Услышав этот спич, форма которого устарела еще в те давние времена, президент Минар со слезами на глазах пожелал взять ответное слово, но худые руки президентши и пухлые ручки барышень-дочерей закрыли ему рот и не дали произнести ни слова. Наконец, после нескольких минут передышки, слово все же было представлено г-ну Минару, и долгое «тсс!» пробежало среди присутствующих, чтобы даже слуга, вставшие в дверях, не пропустили ни слова из ответной речи витийствующего советника.
— Ах, друзья мои! — заговорил он. — Братья мои, родные мои, достойная и любимая моя семья! Благодарю вас за ваши дружеские слова и ваши похвалы. По правде говоря, они вполне заслужены мною, о милая семья моя! И я осмелюсь заявить без ненужного высокомерия, а если хотите, то с законной гордостью, — осмелюсь заявить во весь голос, что без меня, без моей настойчивости и без моей страстности еретик Анн Дюбур был бы оправдан в наши дни, как и его сообщники де Пуа, Ла Фюме, Дюфор и де Ла Порт; но благодаря моей энергии и воле партия выиграна, и мне удалось, — продолжал он, возведя в знак благодарности взор к небесам, — мне удалось, милостью Господней, заставить вынести обвинительный приговор этому презренному гугеноту.
— О! Виват! — в один голос закричала семья, воздев руки к небу. — Да здравствует наш благородный, блистательный родственник! Да здравствует тот, кто ни разу не сходил с пути истинного! Да здравствует тот, кто при всех обстоятельствах разит врагов веры! Да здравствует вовеки великий президент Минар!
А прислуга за дверью, кухарка на кухне, конюх на конюшне повторяли:
— Да здравствует великий президент Минар!
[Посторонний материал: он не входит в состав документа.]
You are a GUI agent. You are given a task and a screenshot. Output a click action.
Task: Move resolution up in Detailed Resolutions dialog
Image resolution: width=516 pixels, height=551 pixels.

— Спасибо, друзья, спасибо! — елейным голосом повторял президент. — Спасибо! Но два мужа, два великих мужа, два принца, имеют право на свою долю тех похвал, что вы расточаете мне; без этих принцев, без их поддержки, без их влияния никогда мне не удалось бы правильно завершить столь славное дело. Друзья мои, монсеньер герцог Франсуа де Гиз и его преосвященство кардинал Лотарингский — вот кто эти два мужа. После того как мы выпили за мое здоровье, выпьем же за их здоровье, друзья мои, и да продлит Господь дни этих двух великих государственных мужей!
Выпили за здоровье герцога де Гиза и кардинала Лотарингского, но г-жа Минар заметила, что ее милостивый супруг лишь пригубил вино и поставил его на стол, в то время как у него над головой, словно облачко, пролетела какая-то мысль, омрачив тенью его чело.
— Что с вами, мой друг, — спросила она, — и откуда эта внезапная грусть?
— Увы! — отозвался президент. — Не бывает полного триумфа, радости без горести! Просто на ум мне пришло печальное воспоминание.
— Так что же за печальное воспоминание пришло вам на ум, дорогой супруг, в столь славный миг вашего триумфа? — спросила президентша.
— В тот миг, когда я пью за долгую жизнь господина де Гиза и его брата, я думаю о том, что вчера был убит человек, посланный ими, чтобы оказать мне честь.
— Убит человек? — воскликнула вся семья.
— Я хотел сказать, секретарь, — уточнил Минар.
— Как? Вчера убили одного из ваших секретарей?
— Увы, о Господи, да!
— Правда?
— А вы были знакомы с Жюльеном Френом? — спросил президент Минар.
— С Жюльеном Френом? — воскликнул один из родственников. — Ну, конечно, мы его знали.
— Ревностный католик, — добавил другой.
— Честнейший человек, — поддержал третий.